Starting at the top line and ending at the bottom one, repeat the entries exactly and drop every picture.

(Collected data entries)
○ ○ ○ ○ ○

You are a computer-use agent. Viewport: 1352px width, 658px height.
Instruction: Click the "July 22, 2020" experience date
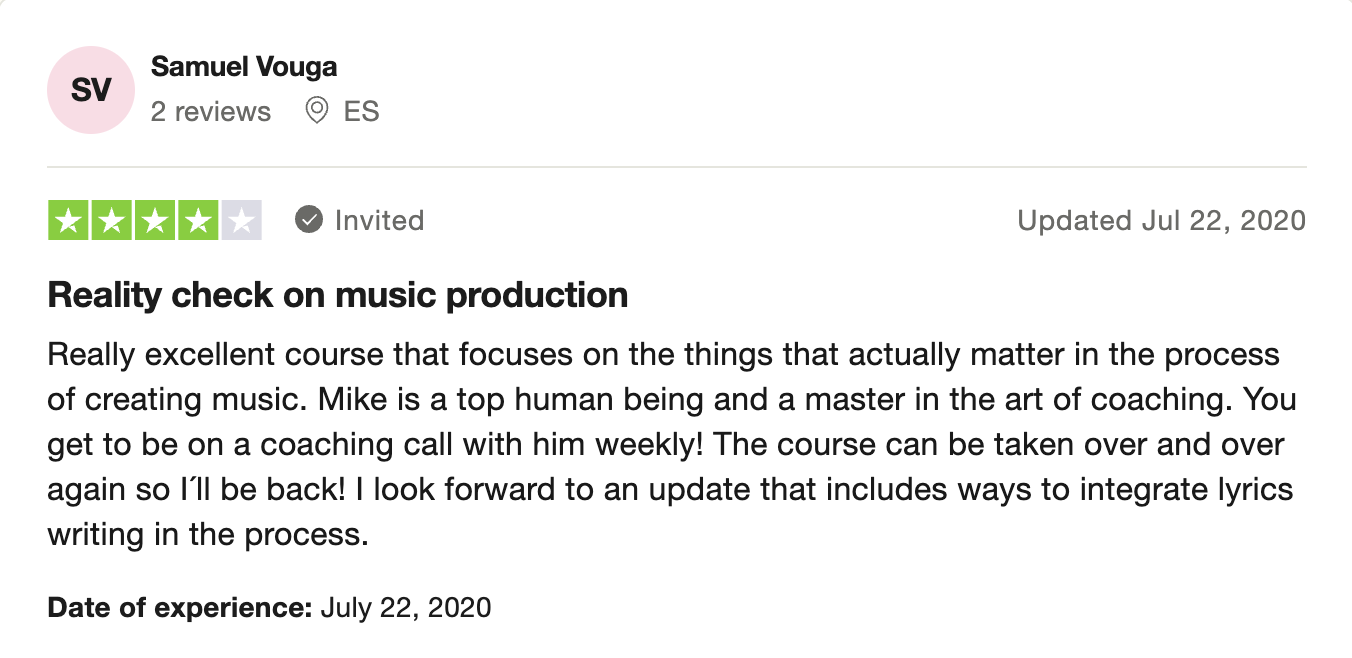(406, 607)
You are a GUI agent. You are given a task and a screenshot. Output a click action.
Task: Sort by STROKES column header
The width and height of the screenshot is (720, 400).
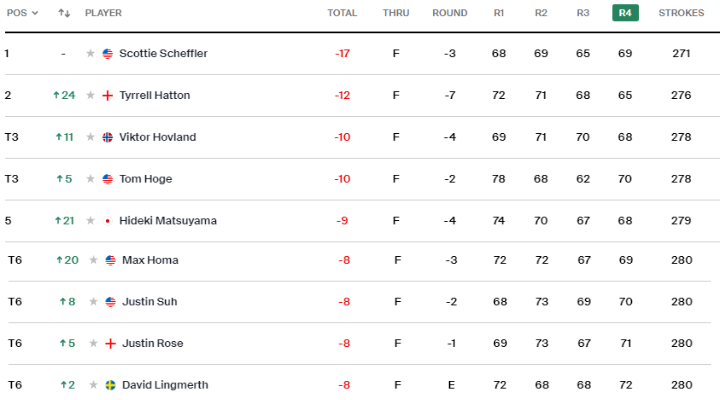click(x=681, y=13)
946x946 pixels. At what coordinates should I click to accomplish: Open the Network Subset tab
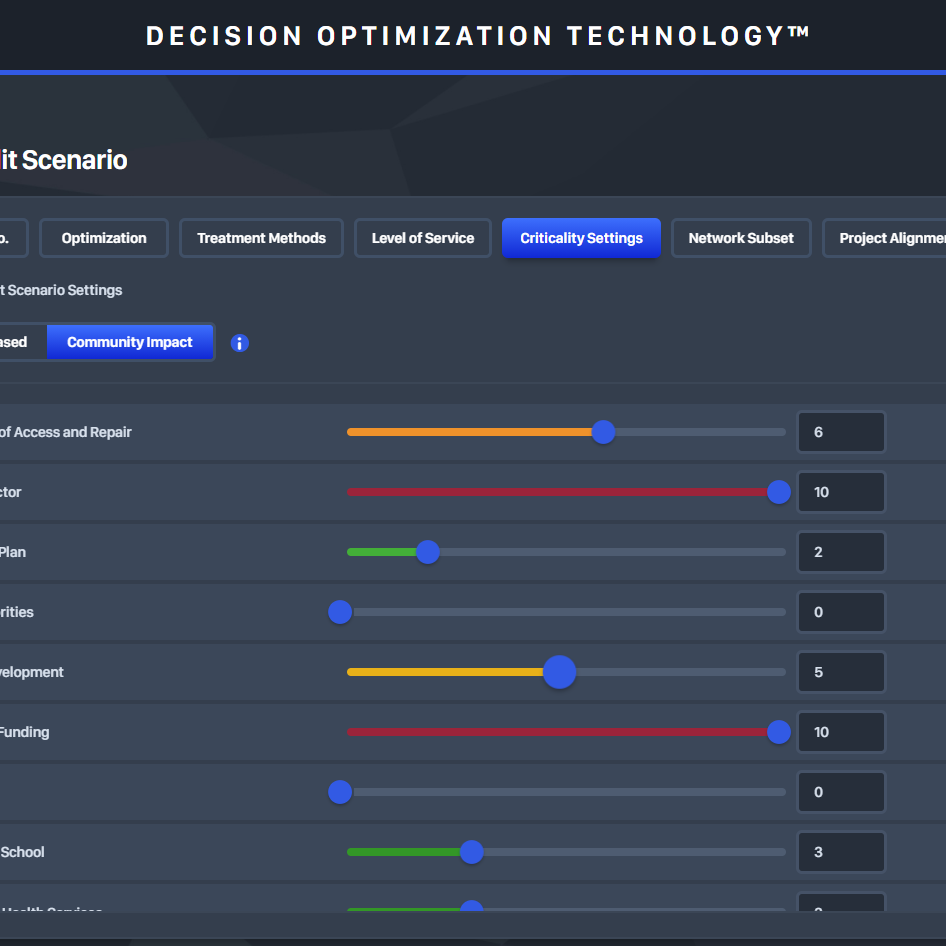[x=741, y=238]
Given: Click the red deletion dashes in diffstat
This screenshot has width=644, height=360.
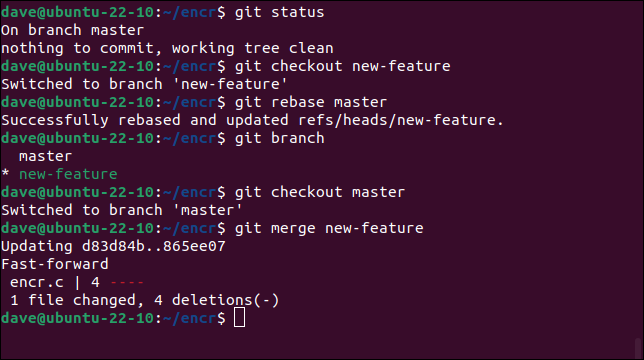Looking at the screenshot, I should (127, 282).
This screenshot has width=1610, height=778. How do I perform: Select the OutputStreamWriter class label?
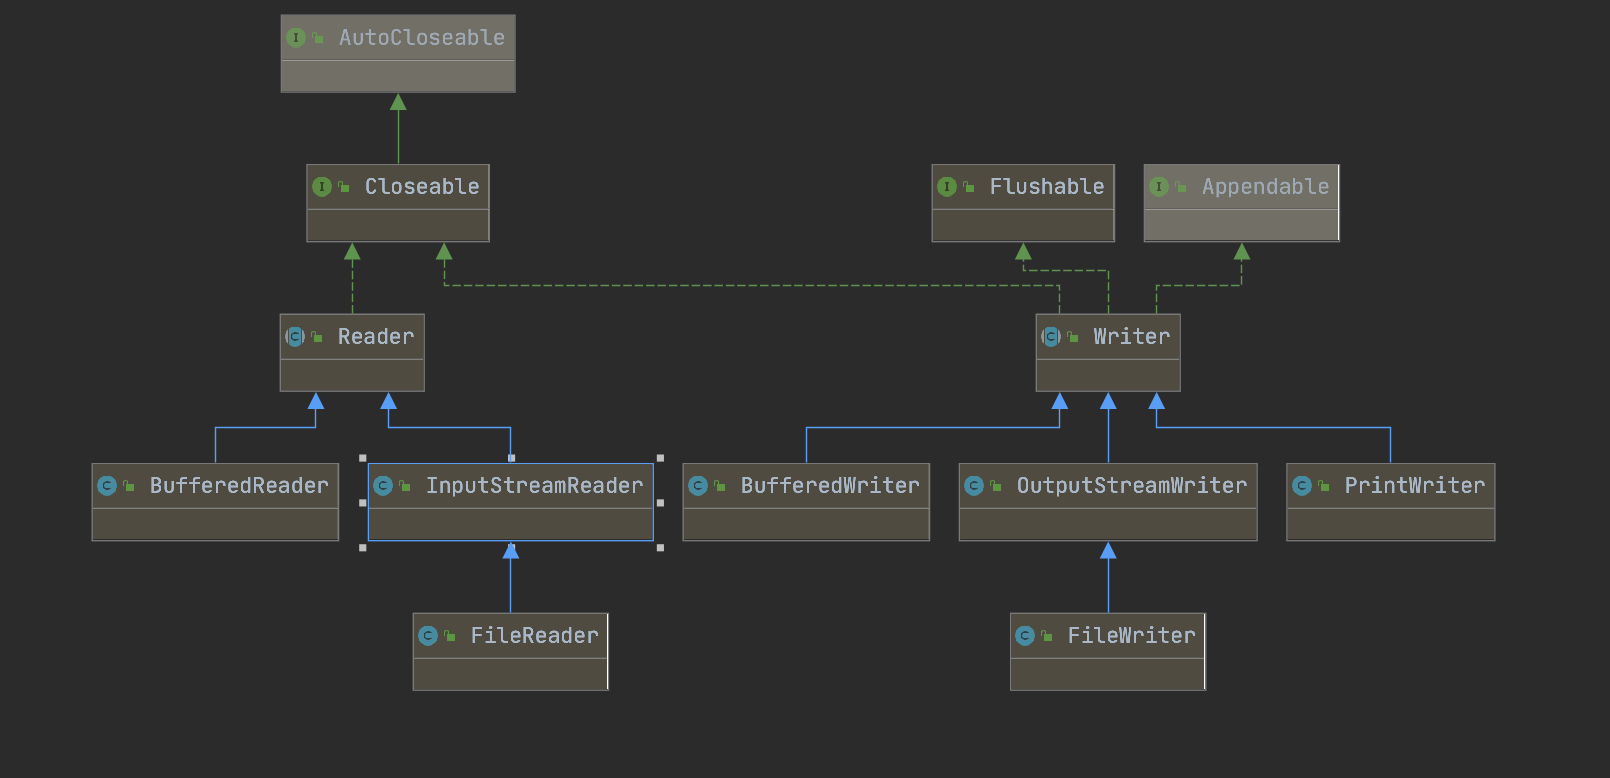pos(1131,486)
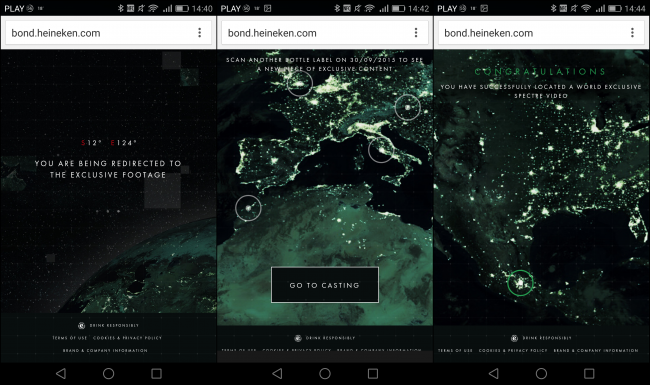
Task: Select the circle marker over eastern Europe
Action: coord(407,107)
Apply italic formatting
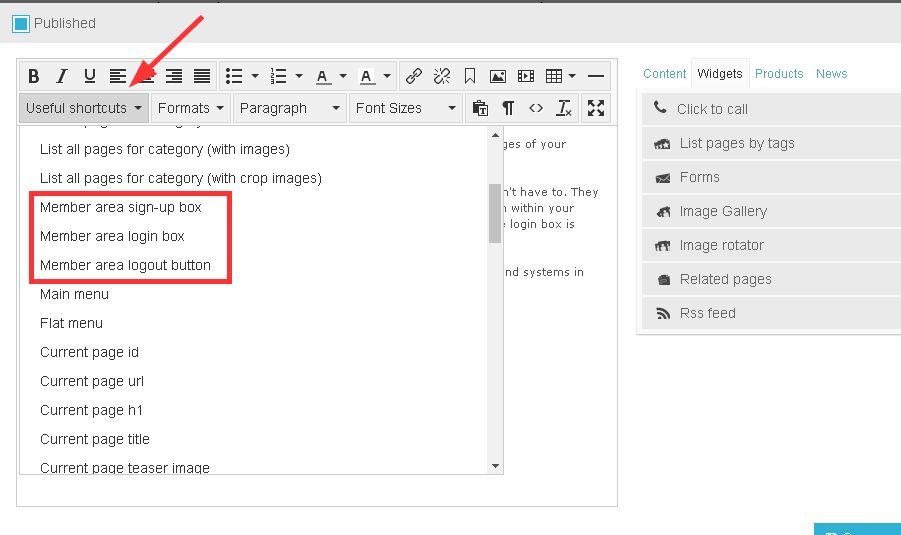901x535 pixels. [x=62, y=76]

○ ○ ○ ○ ○

§ **WRITTEN ANSWER**:
You are a computer-use agent. Viewport: 1352px width, 658px height.
Instruction: Click the "July 22, 2020" experience date
(406, 607)
You are a GUI agent. You are given a task and a screenshot. Output a click action.
Task: Sort by STROKES column header
The width and height of the screenshot is (720, 400).
click(x=681, y=13)
946x946 pixels. At what coordinates should I click to accomplish: Open the Network Subset tab
[x=741, y=238]
Given: Click the red deletion dashes in diffstat
This screenshot has width=644, height=360.
Looking at the screenshot, I should (127, 282).
This screenshot has width=1610, height=778. How do I perform: Select the OutputStreamWriter class label?
pos(1131,486)
Task: Select the circle marker over eastern Europe
Action: coord(407,107)
Apply italic formatting
901x535 pixels. [x=62, y=76]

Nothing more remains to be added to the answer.